John Howett has emerged as a surprise candidate for a leading role at the Formula One Teams Association (FOTA).
The Briton was president of Toyota’s F1 team, and the deputy chairman of the teams alliance, until the Japanese manufacturer quit the sport at the end of 2009.
When Howett left F1 and the role, FOTA praised his “great passion” and fundamental contribution”, and he was credited for playing a leading hand in the heated political machinations of the time and the threatened breakaway split.
Internet reports by Germany’s motorsport-total.com, the Dutch portal f1today.nl and Hungary’s formula.hu say Howett is in line for the role as secretary general, currently occupied by Simone Perillo.
McLaren’s Martin Whitmarsh and Renault’s Eric Boullier are the FOTA chairmen.
Howett’s appointment would be timely, with the teams set to negotiate a new Concorde Agreement with the FIA and Bernie Ecclestone.
But despite further talk of a potential sale of the sport’s commercial rights by CVC, the F1 chief executive has played down the importance of the forthcoming period.

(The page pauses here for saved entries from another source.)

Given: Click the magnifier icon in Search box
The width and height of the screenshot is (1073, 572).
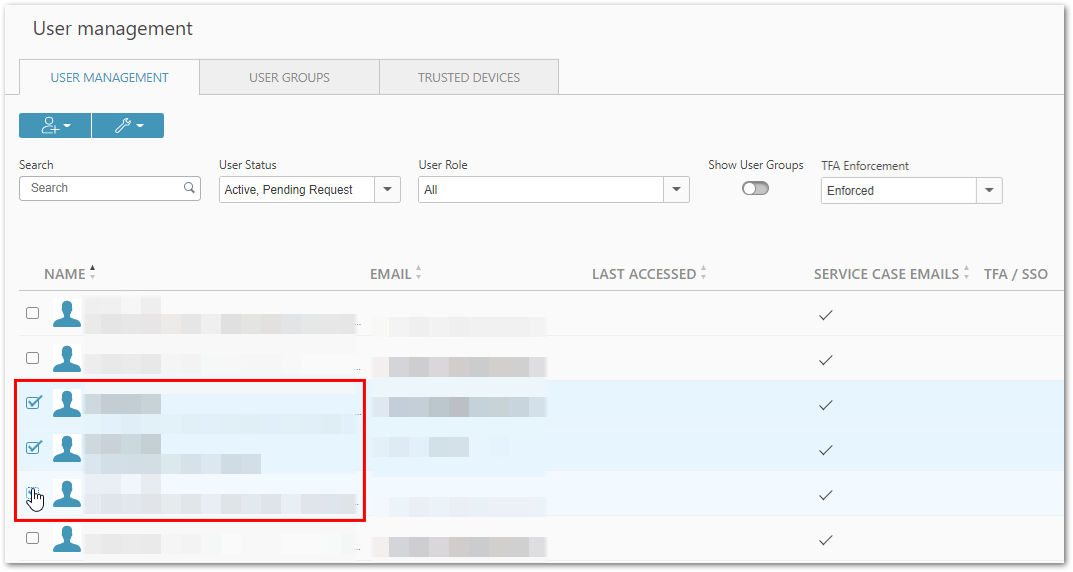Looking at the screenshot, I should click(190, 187).
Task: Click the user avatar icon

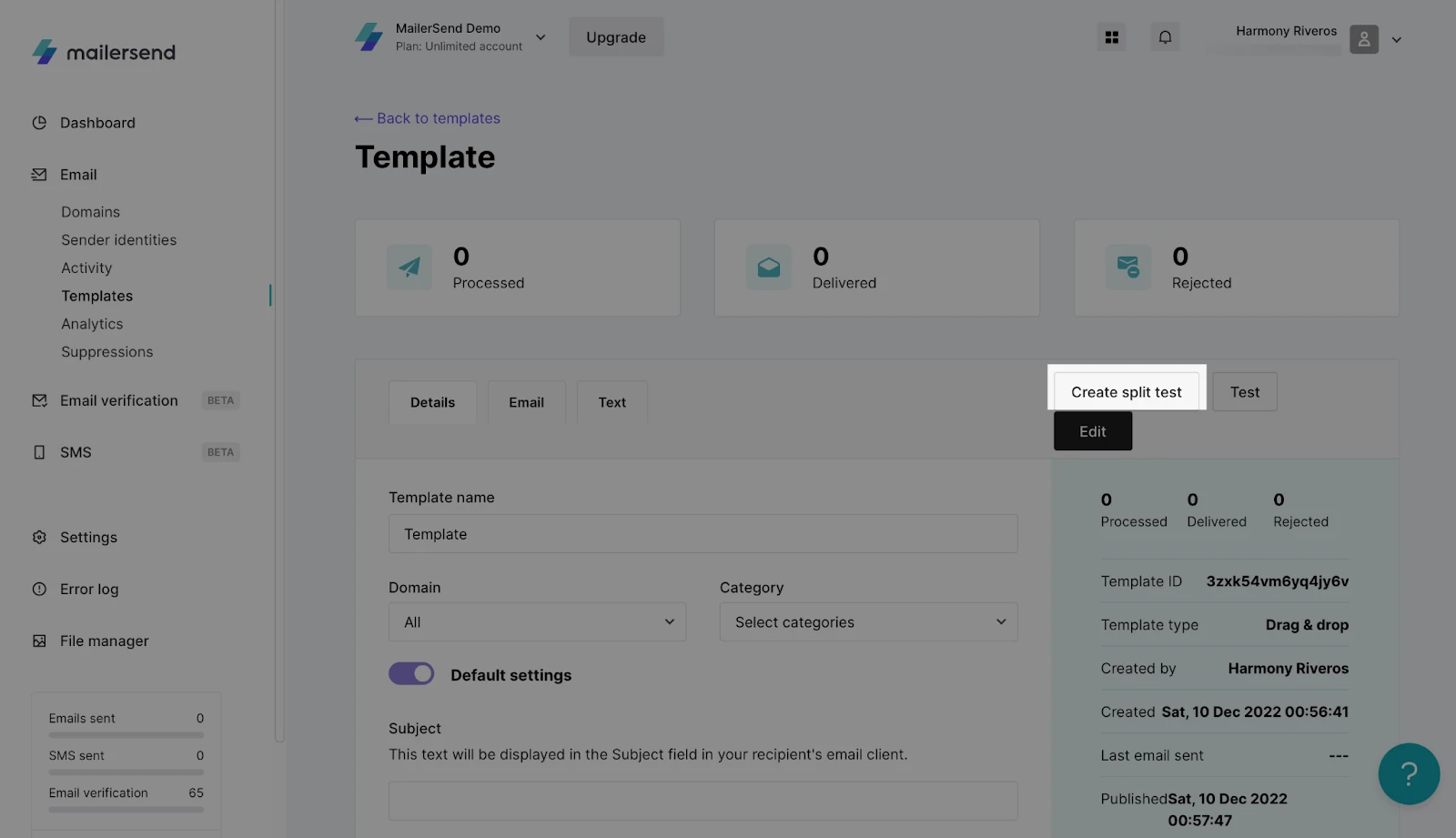Action: (x=1363, y=39)
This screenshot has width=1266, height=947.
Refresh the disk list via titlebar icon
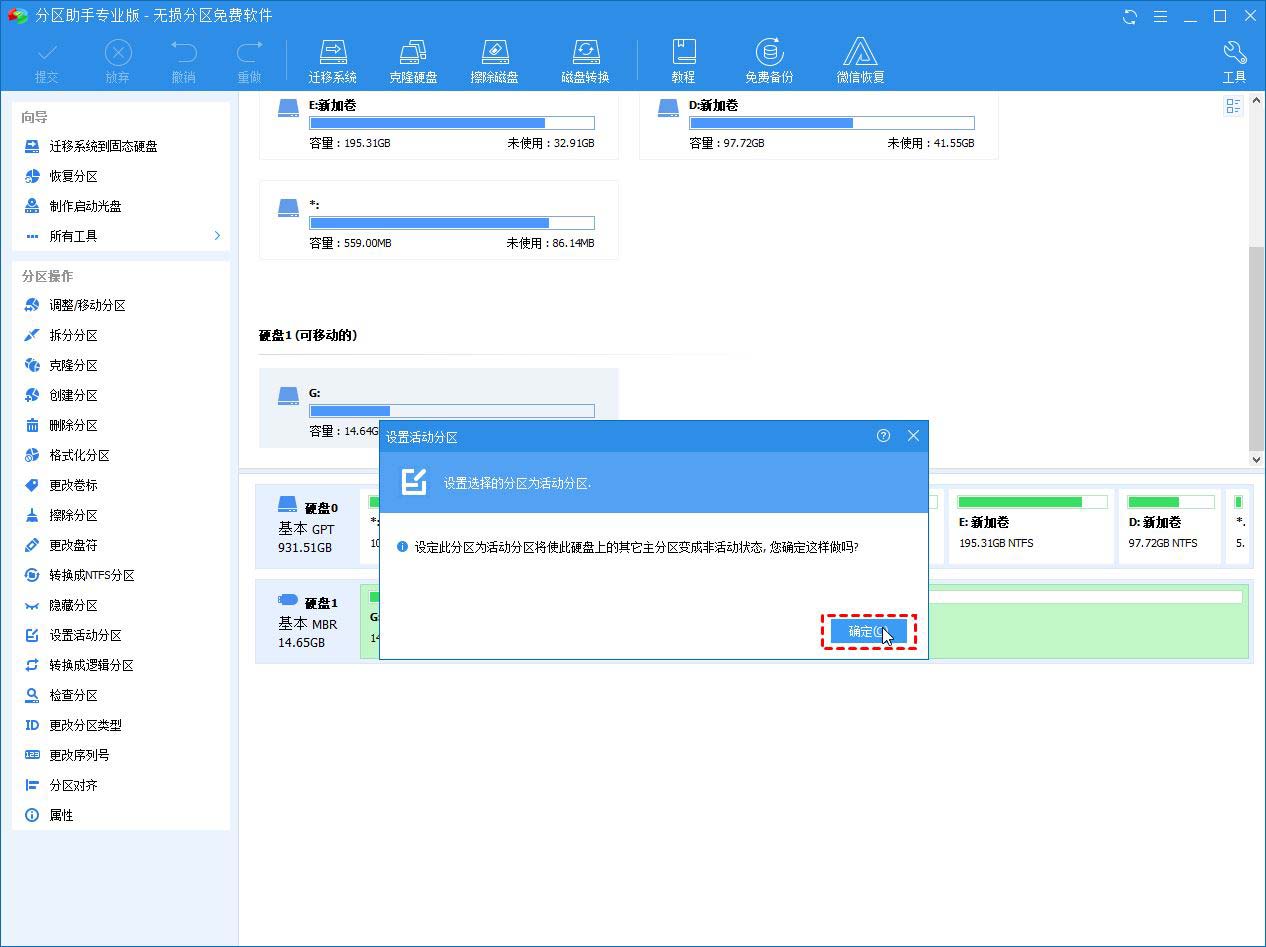click(1129, 16)
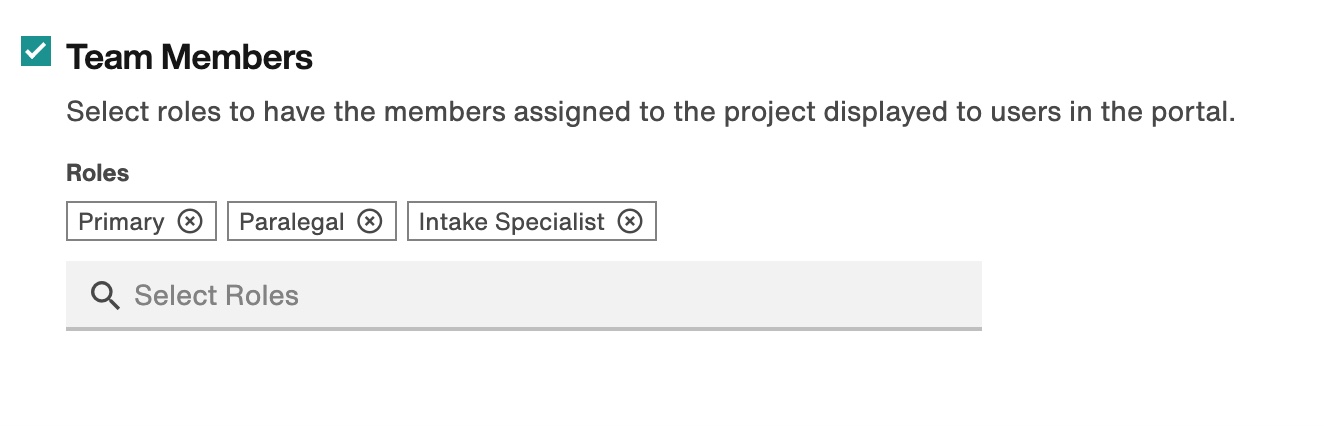Focus the roles search field's empty area
The height and width of the screenshot is (426, 1324).
[640, 295]
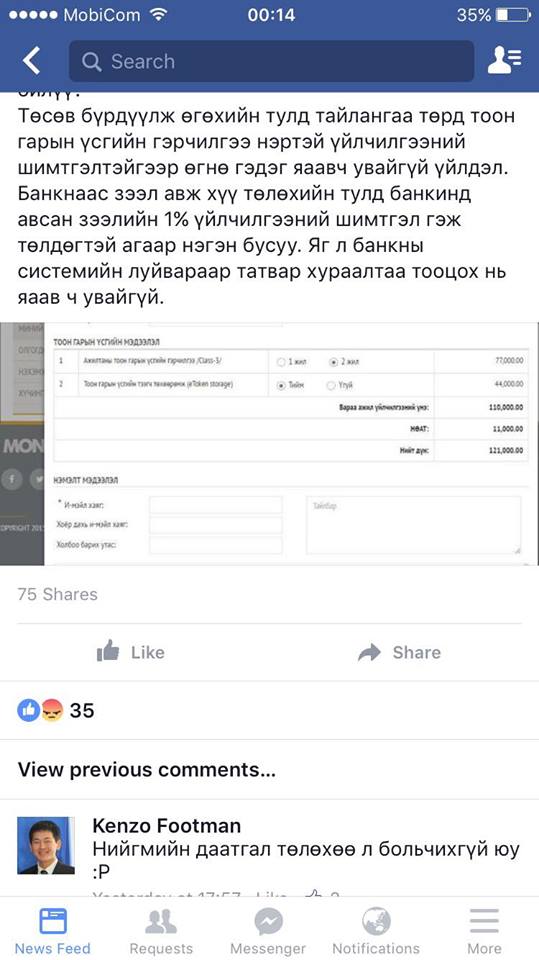This screenshot has height=960, width=539.
Task: Open the Notifications globe tab
Action: coord(376,931)
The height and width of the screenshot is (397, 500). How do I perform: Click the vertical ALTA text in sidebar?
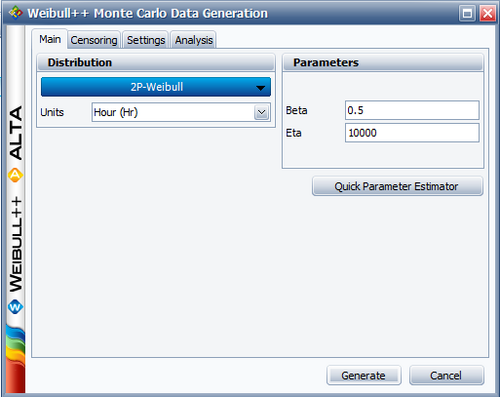tap(16, 133)
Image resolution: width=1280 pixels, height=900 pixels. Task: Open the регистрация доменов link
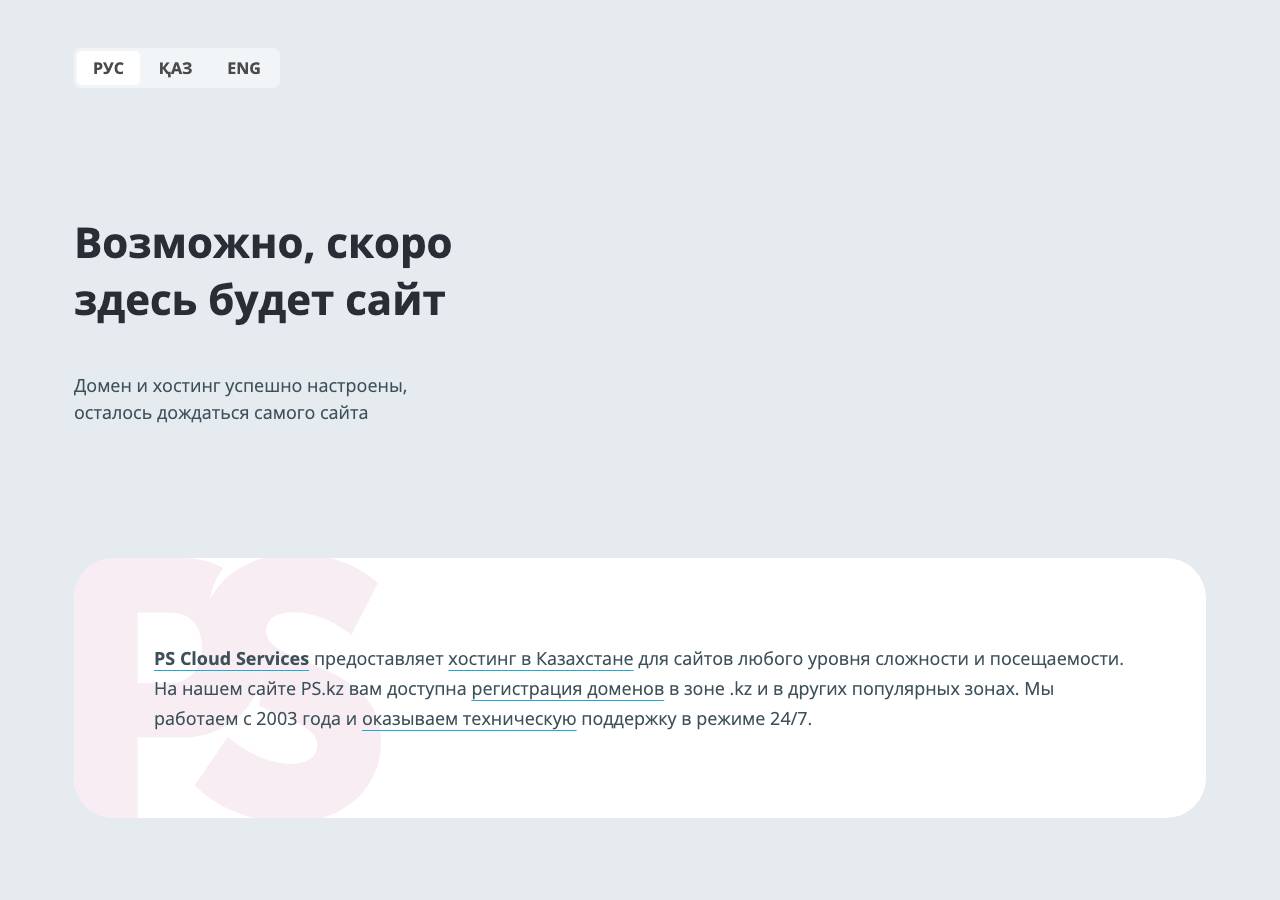[x=567, y=689]
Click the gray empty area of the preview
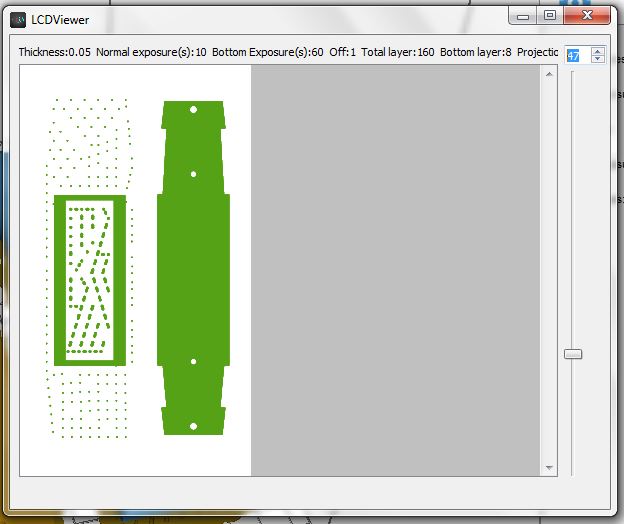This screenshot has width=624, height=524. click(395, 270)
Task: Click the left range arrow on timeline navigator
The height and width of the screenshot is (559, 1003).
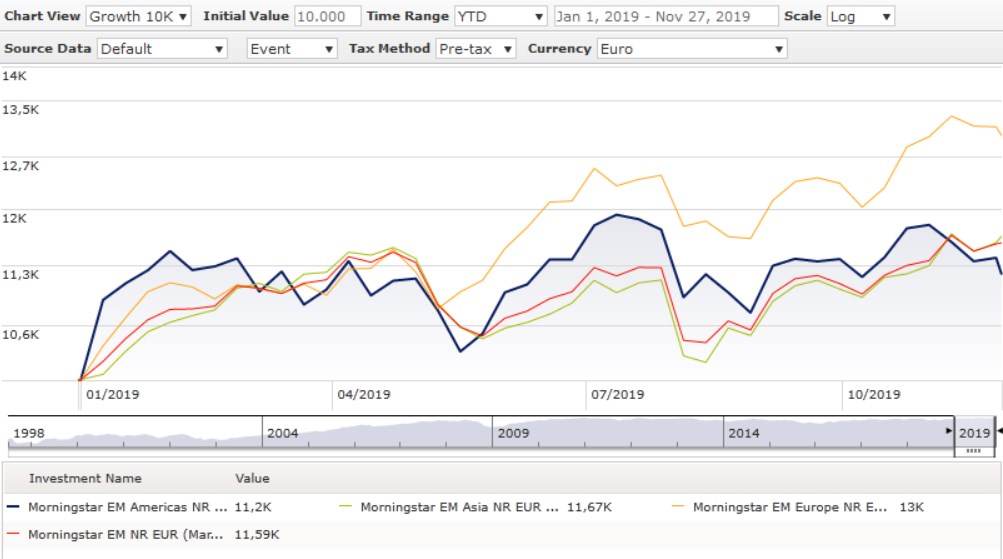Action: pos(949,431)
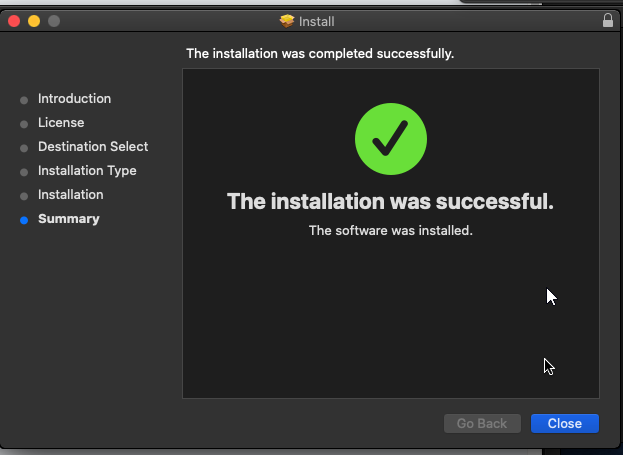Click the green checkmark success icon
Image resolution: width=623 pixels, height=455 pixels.
coord(391,139)
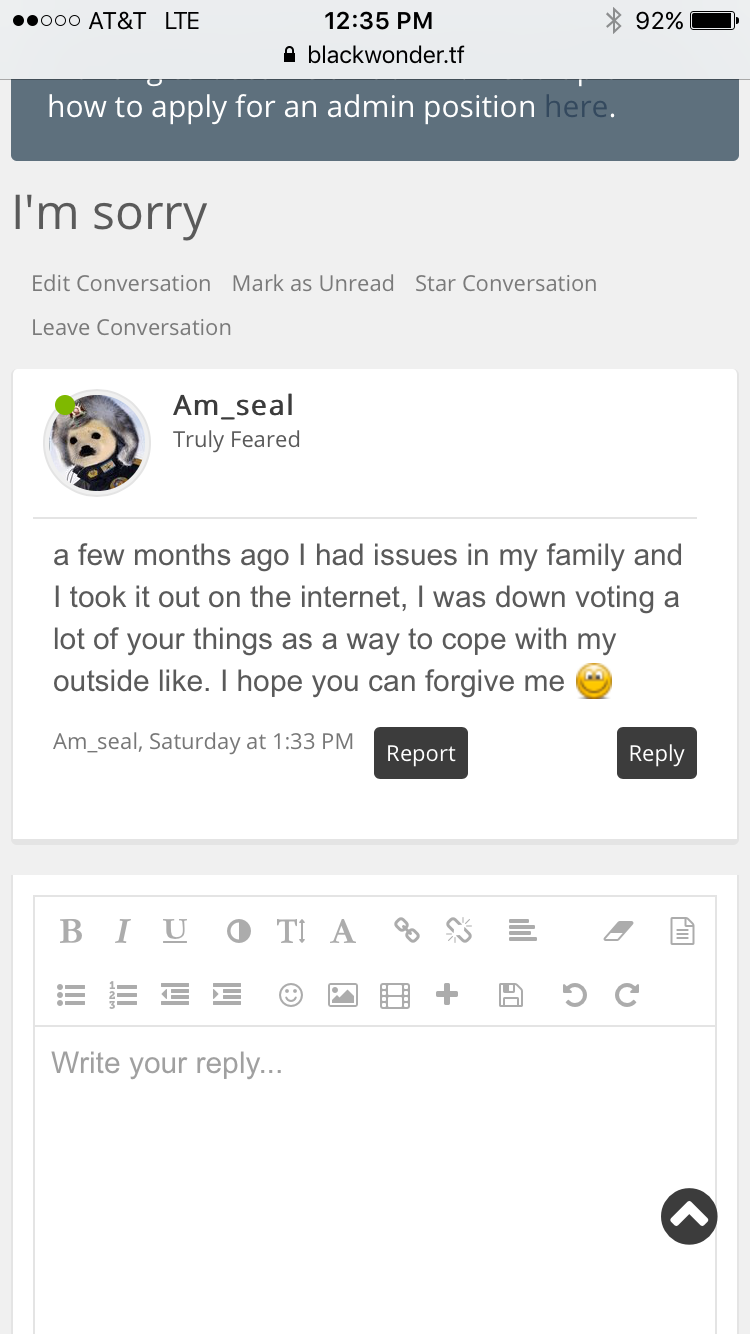Open the text color picker
Viewport: 750px width, 1334px height.
click(x=239, y=932)
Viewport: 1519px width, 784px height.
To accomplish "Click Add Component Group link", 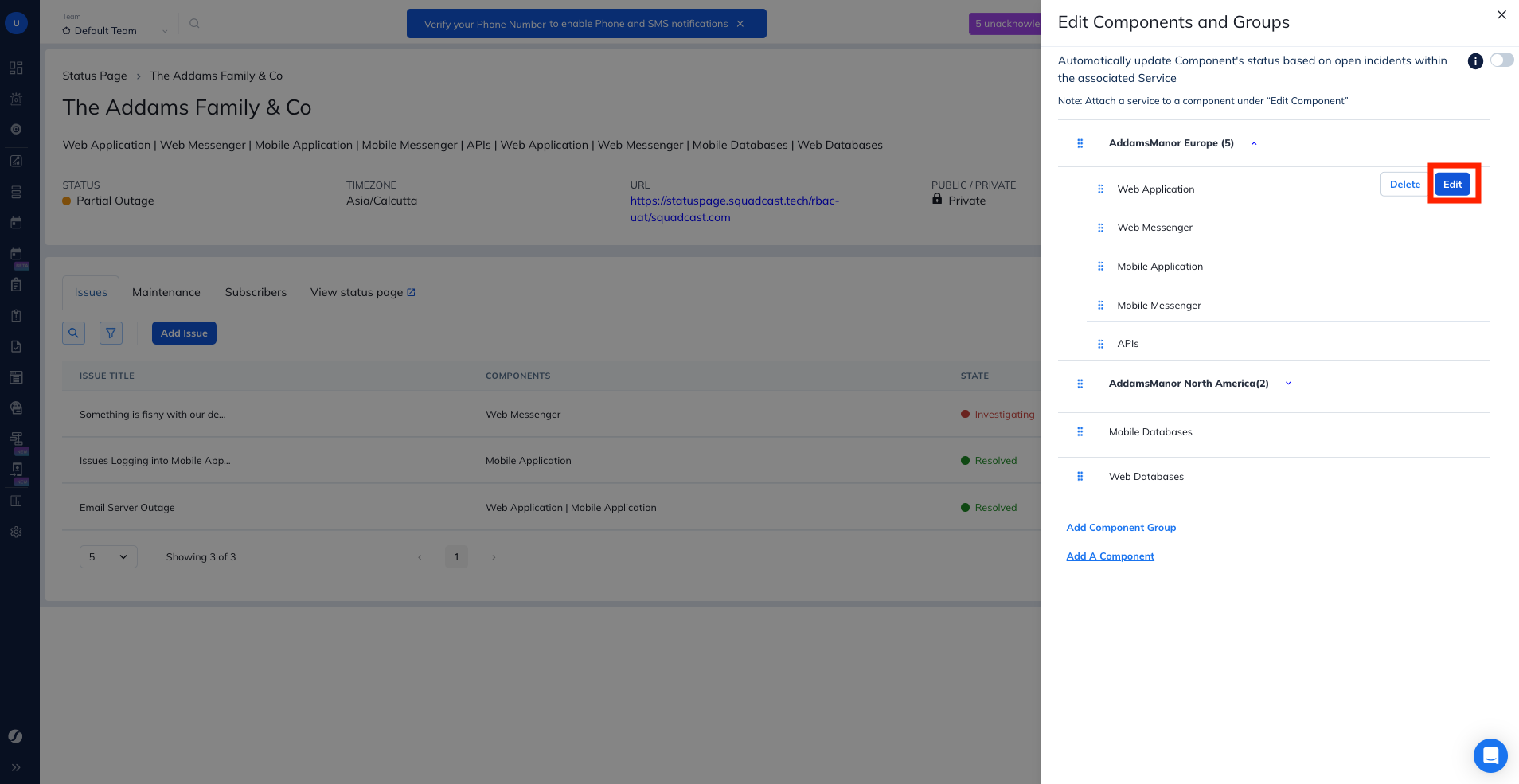I will [x=1121, y=528].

“The bottom line is simple,” Ecclestone told the International Herald Tribune. “If there is no Concorde Agreement it doesn’t make that much difference.
“All the agreement is really is us telling the people (teams) what we are going to pay them. If there was no Concorde Agreement, same thing, we would run the championship and we would pay the people probably a lot less than they get now,” he added.